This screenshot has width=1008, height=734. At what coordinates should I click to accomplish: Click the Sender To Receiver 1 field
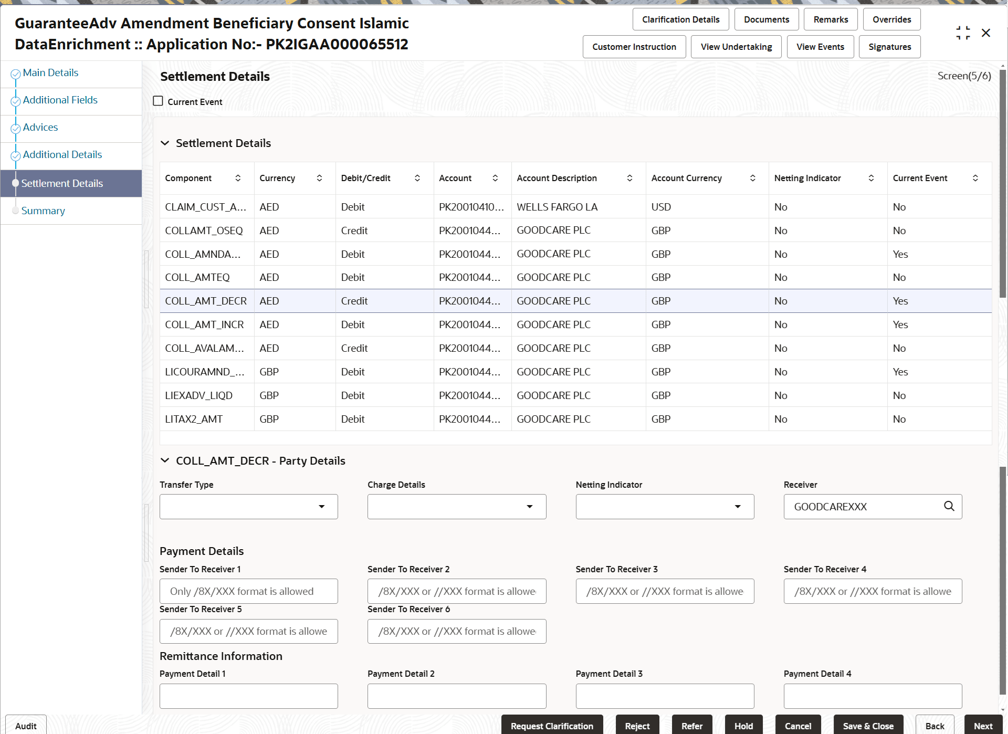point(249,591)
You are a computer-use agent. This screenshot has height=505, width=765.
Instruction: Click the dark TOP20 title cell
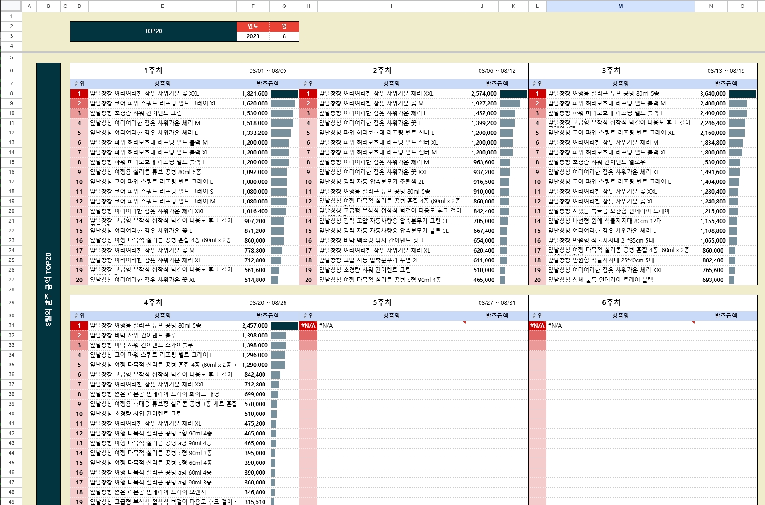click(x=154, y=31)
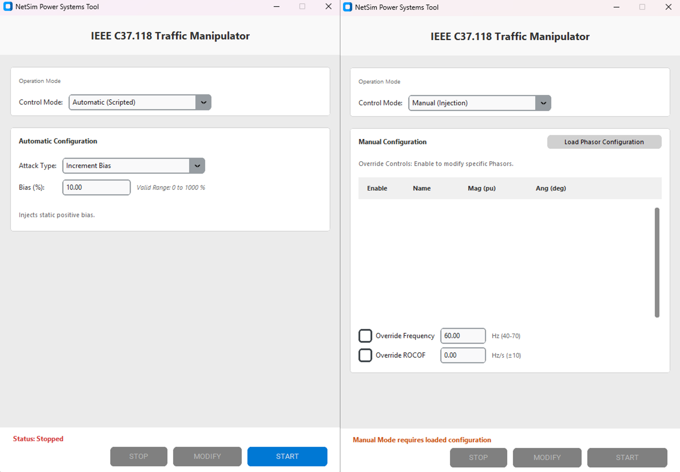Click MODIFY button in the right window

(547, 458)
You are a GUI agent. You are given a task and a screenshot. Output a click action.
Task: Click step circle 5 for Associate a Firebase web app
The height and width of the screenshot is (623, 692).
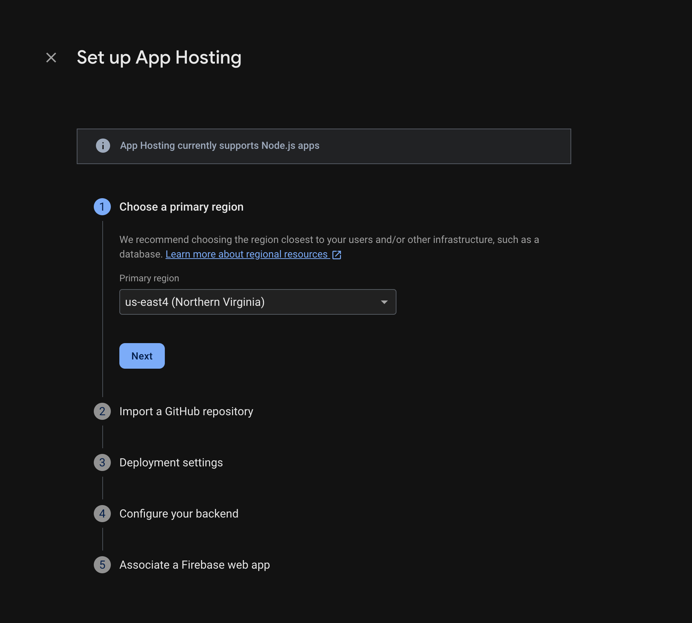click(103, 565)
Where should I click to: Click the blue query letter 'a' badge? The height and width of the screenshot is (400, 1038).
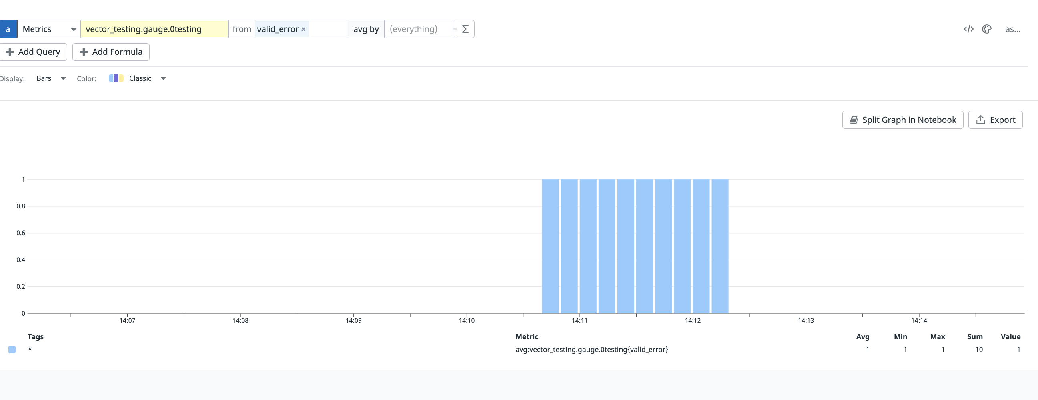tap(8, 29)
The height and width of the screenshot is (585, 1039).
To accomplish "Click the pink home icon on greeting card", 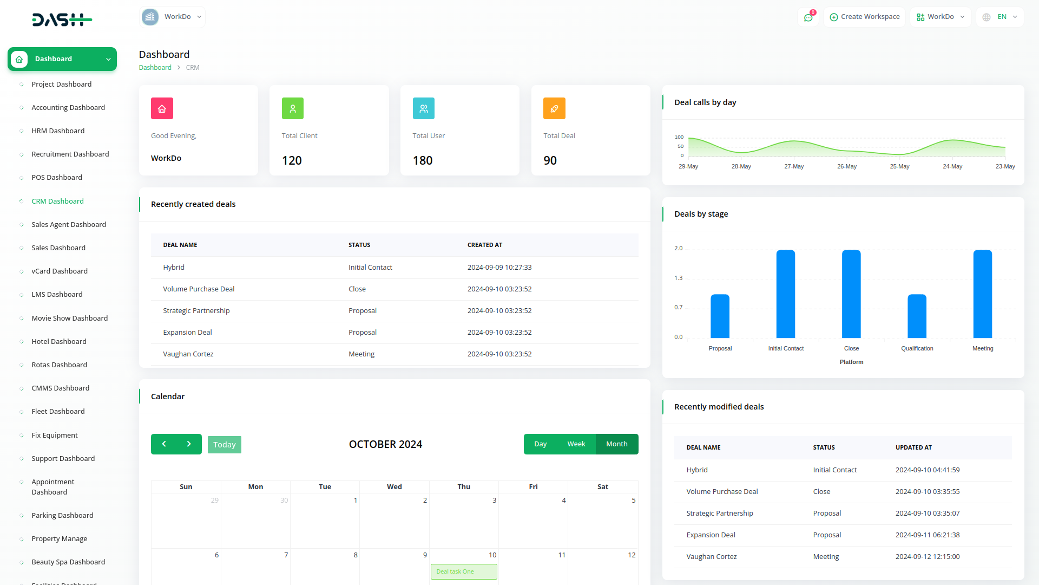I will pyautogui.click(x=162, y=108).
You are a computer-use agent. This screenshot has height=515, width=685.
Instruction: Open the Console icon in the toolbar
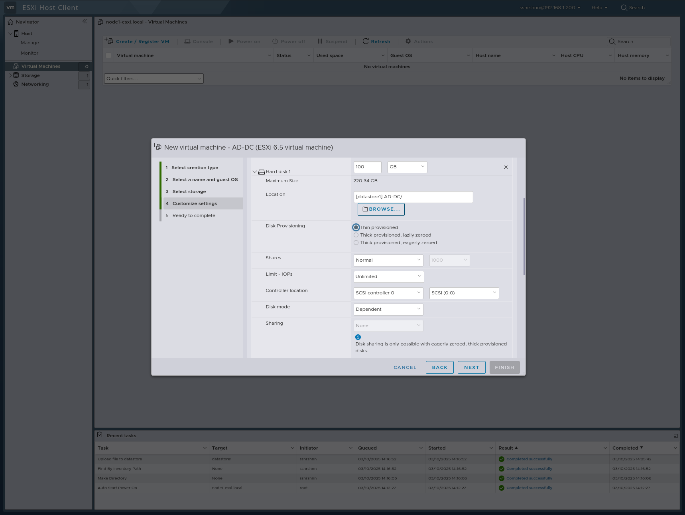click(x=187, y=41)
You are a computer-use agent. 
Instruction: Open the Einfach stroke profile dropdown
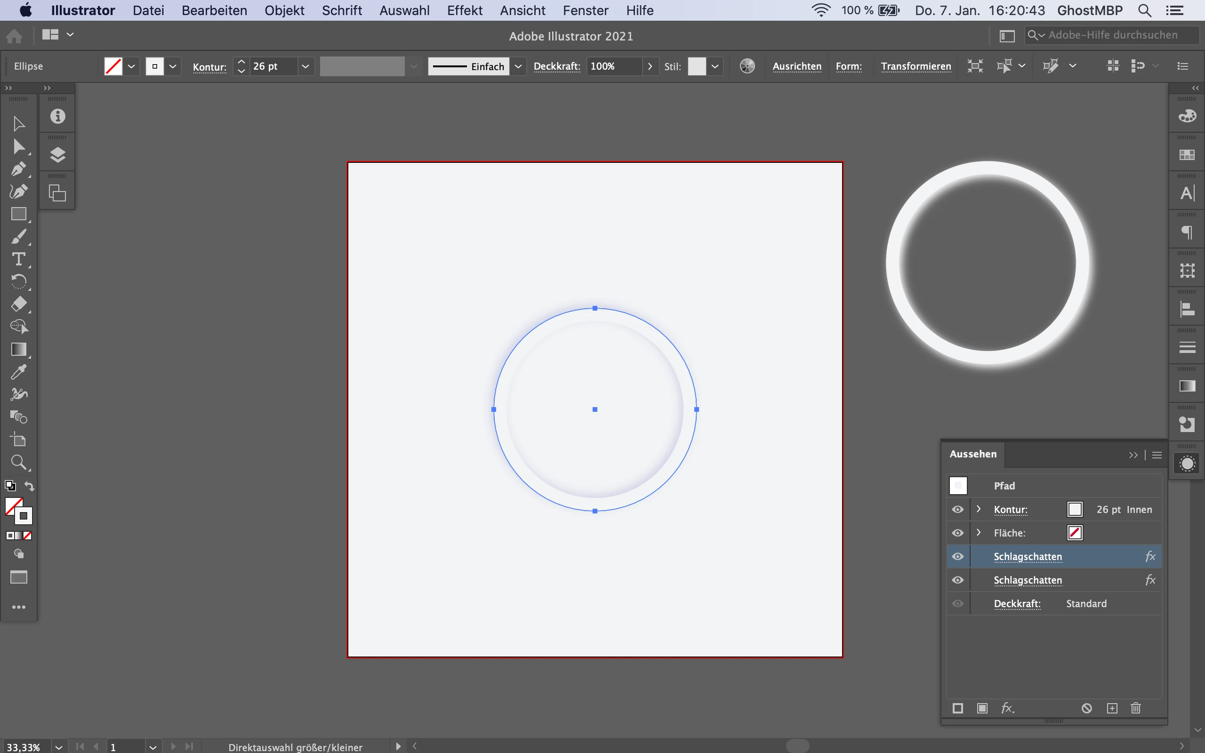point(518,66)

**Exercise instructions**
Above are the records; copy each line from them that includes the string "agent".

**Your solution**
You are a computer-use agent. This screenshot has height=505, width=765.
You are a GUI agent. You are given a task and a screenshot. Output a click action.
You are a computer-use agent. This screenshot has height=515, width=685.
You are a computer-use agent. 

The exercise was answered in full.